Sam led the way outside. Jack and Dekka fell in beside him. “They knew, didn’t they?” he asked Jack.

Jack still had a fistful of papers scooped up from one of the desks.

“Yes,” Jack said, still fascinated, reading through printed sheets of data as he walked. “I don’t think they knew what, or knew what was causing it. But they knew.”

“What did they know?” Dekka asked.

“Whoever was running this place,” Sam said angrily. “They knew something was going on with kids in Perdido Beach.”

Jack caught up to him, grabbed his shoulder, and handed him a piece of paper. “A list of names.”

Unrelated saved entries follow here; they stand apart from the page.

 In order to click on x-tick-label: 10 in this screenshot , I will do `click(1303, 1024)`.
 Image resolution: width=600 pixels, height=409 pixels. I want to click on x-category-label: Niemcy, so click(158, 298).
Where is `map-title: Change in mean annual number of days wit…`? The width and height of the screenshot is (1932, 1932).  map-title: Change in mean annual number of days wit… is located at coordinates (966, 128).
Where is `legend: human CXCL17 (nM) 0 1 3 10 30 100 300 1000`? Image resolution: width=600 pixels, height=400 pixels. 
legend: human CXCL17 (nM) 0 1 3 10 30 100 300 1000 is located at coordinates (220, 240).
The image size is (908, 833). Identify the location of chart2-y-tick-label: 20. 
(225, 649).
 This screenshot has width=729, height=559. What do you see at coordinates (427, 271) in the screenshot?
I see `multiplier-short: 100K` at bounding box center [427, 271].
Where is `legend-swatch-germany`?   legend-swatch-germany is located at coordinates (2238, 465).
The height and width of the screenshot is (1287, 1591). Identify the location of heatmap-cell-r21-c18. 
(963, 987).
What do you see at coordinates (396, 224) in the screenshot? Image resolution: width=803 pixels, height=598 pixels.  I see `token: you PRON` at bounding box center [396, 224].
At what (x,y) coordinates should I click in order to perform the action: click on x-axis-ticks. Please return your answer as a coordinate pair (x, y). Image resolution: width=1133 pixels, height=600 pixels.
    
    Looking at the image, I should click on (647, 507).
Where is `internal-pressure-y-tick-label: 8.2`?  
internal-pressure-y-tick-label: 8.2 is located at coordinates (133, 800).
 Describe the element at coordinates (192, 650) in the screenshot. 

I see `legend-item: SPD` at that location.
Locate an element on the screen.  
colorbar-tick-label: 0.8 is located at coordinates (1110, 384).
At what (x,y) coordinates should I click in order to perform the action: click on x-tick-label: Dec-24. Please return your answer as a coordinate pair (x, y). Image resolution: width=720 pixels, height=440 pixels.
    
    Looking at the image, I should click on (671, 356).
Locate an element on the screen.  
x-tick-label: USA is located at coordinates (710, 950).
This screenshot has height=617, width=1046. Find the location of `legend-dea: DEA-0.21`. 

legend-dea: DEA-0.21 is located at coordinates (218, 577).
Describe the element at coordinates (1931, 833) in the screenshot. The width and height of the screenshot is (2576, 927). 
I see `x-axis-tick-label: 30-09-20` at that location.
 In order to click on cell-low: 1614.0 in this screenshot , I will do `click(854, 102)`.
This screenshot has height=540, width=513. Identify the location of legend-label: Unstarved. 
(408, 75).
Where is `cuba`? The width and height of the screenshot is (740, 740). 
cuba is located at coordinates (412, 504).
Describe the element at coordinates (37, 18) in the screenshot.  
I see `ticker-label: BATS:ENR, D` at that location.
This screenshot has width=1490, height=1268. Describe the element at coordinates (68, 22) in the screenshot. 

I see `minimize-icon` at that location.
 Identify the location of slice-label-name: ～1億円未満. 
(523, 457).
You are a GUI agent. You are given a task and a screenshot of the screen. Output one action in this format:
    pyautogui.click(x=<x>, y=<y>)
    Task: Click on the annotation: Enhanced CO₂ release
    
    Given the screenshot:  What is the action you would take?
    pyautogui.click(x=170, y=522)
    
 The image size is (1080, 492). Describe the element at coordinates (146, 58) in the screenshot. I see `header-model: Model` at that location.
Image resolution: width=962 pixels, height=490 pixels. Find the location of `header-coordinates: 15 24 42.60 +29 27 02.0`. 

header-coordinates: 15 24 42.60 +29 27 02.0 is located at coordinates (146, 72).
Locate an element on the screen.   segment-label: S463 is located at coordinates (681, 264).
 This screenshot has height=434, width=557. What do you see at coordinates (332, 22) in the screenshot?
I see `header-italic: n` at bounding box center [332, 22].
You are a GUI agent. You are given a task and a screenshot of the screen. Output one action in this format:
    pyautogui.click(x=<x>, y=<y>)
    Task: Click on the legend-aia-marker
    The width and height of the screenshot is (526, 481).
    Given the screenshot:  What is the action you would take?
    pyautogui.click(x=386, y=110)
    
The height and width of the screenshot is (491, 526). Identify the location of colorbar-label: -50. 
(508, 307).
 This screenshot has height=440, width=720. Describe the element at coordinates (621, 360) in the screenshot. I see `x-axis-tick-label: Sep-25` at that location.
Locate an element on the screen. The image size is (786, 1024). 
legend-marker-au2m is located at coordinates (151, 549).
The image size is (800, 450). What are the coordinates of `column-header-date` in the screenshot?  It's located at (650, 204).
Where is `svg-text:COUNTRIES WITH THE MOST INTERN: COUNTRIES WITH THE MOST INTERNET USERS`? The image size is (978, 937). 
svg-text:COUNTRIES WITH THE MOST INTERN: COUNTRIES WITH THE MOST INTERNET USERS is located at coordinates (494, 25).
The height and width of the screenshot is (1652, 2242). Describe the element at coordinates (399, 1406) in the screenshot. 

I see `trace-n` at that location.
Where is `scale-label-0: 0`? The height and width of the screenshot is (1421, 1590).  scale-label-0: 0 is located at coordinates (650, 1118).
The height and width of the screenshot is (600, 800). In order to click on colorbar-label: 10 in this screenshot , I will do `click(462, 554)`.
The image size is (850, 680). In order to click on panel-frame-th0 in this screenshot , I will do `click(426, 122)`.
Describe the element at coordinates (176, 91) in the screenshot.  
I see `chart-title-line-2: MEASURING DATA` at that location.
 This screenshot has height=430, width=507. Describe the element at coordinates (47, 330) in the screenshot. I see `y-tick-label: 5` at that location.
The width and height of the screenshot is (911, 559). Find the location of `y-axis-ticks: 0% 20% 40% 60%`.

Sam’s eyes went directly to his own name, third on a list of five names. “Toto, Darla, me, Caine, and Taylor.” He shoved the paper angrily back at Jack. “Not all of the freaks, but some of us, anyway.”

He didn’t know what to say or think. It made him angry, but he didn’t even know why it should. Of course they would want to learn about kids who suddenly developed supernatural powers.

And of course they would want to keep it secret.

But still it made him angry and uneasy. “This means they know. People on the outside, they’ve been able to guess some of what happened.”

“The real data are on those computers,” Jack said. “This printout is just a small file. If the power was back on . . .”

Sam glared at the barrier near at hand. And wondered, not for the first time, what kind of welcome they would get if that barrier ever came down.

Chapter Eighteen

32 HOURS, 36 MINUTES

TOTO LED THEM from the facility to the train.

It was farther than Sam had thought. It had been a trick of perspective in the desert emptiness that had made the train seem to be right beside the building. In fact, they were a ten-minute walk away.

There were two yellow and black Union Pacific diesel engines. Both still stood upright on the track.

Behind the engines was a rust-colored boxcar, also still on the track.

Behind these came a jumbled mess. There were seven derailed flatbed railcars. Each had spilled two containers— massive steel rectangles—onto the dirt and stunted bushes.

At the far end, the barrier had sliced a boxcar in half. The barrier had snapped into place, bisecting the burnt-orange boxcar, and the sudden shift must have derailed the other cars.

But Sam, Dekka, and Jack were not very interested in such speculation. Dozens of plastic-wrapped pallets had been flung across the tracks and the ground, spilled from the sliced-open boxcar.

Each of the pallets was piled high with flats of Nutella.

“That’s, like, hundreds and hundreds of jars,” Sam said.

“Thousands,” Jack said. “Thousands. We’re . . . we’re rich.”

If each jar had been a giant diamond, Sam would still have preferred the Nutella.

“This is the greatest discovery in the history of the FAYZ,” Dekka said, sounding like she was witnessing a miracle.

“What is a phase? What do they mean by phase?” Toto asked.

“FAYZ. Fallout Alley Youth Zone,” Sam said distractedly. “It’s supposed to be funny. Dude: what’s in the rest of these containers?”

Toto looked uncomfortable. He squirmed so much he looked like he was dancing. “I don’t know.”